Tim Allpress

Personal information
- Full name: Tim John Allpress
- Date of birth: 27 January 1971 (age 54)
- Place of birth: Hitchin, England
- Height: 6 ft 0 in (1.83 m)
- Position(s): Defender

Youth career
- Luton Town

Senior career*
- Years: Team / Apps / (Gls)
- 1989–1993: Luton Town / 1 / (0)
- 1991–1992: → Preston North End (loan) / 9 / (0)
- 1993: Boston United / 4 / (0)
- 1993: Bayer Uerdingen
- 1993–1995: Colchester United / 34 / (0)
- Hitchin Town
- Enterprise
- Hitchin Town
- 1999–2000: St Albans City
- 2000–2003: Hitchin Town
- Total:  / 48 / (0)

= Tim Allpress =

English footballer

Tim John Allpress (born 27 January 1971) is an English former footballer who played as a defender in the Football League for Luton Town, Preston North End and Colchester United, and in the German 2. Bundesliga for Bayer Uerdingen.

==Career==

Born in Hitchin, Allpress began his career with Luton Town, coming through the youth ranks. After signing his first professional deal in July 1989, he made only one appearance for the club, and was later sent on loan to Preston North End in 1991. Allpress made nine appearances between his debut on 2 November 1991, a 3–2 defeat at Chester, and 1 January 1992, a 1–0 defeat at Bournemouth. He was released from his Luton contract when the club were relegated from the First Division. He joined non-league side Boston United in 1993, making four league appearances, before moving to Germany to play for Bayer Uerdingen.

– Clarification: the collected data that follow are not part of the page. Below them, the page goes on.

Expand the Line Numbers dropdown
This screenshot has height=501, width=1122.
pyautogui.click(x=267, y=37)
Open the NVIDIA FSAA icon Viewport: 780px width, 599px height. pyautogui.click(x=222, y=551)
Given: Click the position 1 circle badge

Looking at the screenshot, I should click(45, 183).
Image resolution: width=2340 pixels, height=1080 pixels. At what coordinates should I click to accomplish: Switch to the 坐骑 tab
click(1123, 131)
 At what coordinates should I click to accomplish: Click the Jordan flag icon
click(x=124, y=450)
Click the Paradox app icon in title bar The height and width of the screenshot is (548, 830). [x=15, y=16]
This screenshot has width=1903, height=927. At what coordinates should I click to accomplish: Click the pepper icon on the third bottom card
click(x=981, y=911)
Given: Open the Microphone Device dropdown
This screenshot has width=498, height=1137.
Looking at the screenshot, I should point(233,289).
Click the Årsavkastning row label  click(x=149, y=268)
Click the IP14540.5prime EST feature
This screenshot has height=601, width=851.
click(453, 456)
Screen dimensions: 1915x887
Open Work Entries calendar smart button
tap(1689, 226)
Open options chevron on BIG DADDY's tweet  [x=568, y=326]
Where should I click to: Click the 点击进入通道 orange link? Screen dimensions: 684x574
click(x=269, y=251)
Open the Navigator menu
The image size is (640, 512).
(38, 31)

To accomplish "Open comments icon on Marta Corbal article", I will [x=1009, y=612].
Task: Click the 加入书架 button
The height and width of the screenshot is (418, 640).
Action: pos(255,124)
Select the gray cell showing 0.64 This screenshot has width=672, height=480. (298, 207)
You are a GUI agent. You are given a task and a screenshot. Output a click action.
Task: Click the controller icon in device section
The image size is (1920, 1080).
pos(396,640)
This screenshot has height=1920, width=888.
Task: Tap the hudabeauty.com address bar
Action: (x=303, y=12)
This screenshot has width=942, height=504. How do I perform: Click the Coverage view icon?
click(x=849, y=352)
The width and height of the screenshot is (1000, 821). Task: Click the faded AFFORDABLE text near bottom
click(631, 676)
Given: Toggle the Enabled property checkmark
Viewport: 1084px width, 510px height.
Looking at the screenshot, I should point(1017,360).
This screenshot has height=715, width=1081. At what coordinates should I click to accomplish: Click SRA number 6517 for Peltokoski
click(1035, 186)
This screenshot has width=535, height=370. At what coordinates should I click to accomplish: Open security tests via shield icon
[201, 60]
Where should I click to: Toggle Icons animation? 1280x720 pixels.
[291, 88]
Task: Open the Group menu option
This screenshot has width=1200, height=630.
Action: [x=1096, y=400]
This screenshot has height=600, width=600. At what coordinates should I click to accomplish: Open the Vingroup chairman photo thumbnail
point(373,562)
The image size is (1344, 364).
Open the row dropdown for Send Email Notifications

Allpress returned to England after his spell in Germany to sign for Colchester United in August 1993 under Roy McDonough, who had seen him playing for Luton Reserves. He made his debut for the club as a substitute for Simon Betts in a 2–1 League Cup defeat to Fulham at Craven Cottage on 17 August 1993. Allpress made 34 Football League appearances for Colchester between 1993 and 1995, but was released by new manager George Burley in March 1995.

Following his release from Colchester, Allpress dropped out of the Football League to join hometown club Hitchin Town for a brief spell. He then moved to Hong Kong-based club Enterprise before returning to England and Hitchin. He later signed for St Albans City in 1999, but once again departed to Hitchin for a third spell, making more than 250 appearances for the club. He was named the supporters' 'Player of the Year' for the 2000–01 season.

==Personal life==

Outside of football, Allpress is a constable in the Metropolitan Police Service. He featured in a BBC documentary about the notorious Broadwater Farm riot in North London in 1985, focussing on the changes to the area 20 years on, which at the time of the documentary was Allpress' beat where he worked as a community officer alongside Winston Silcott.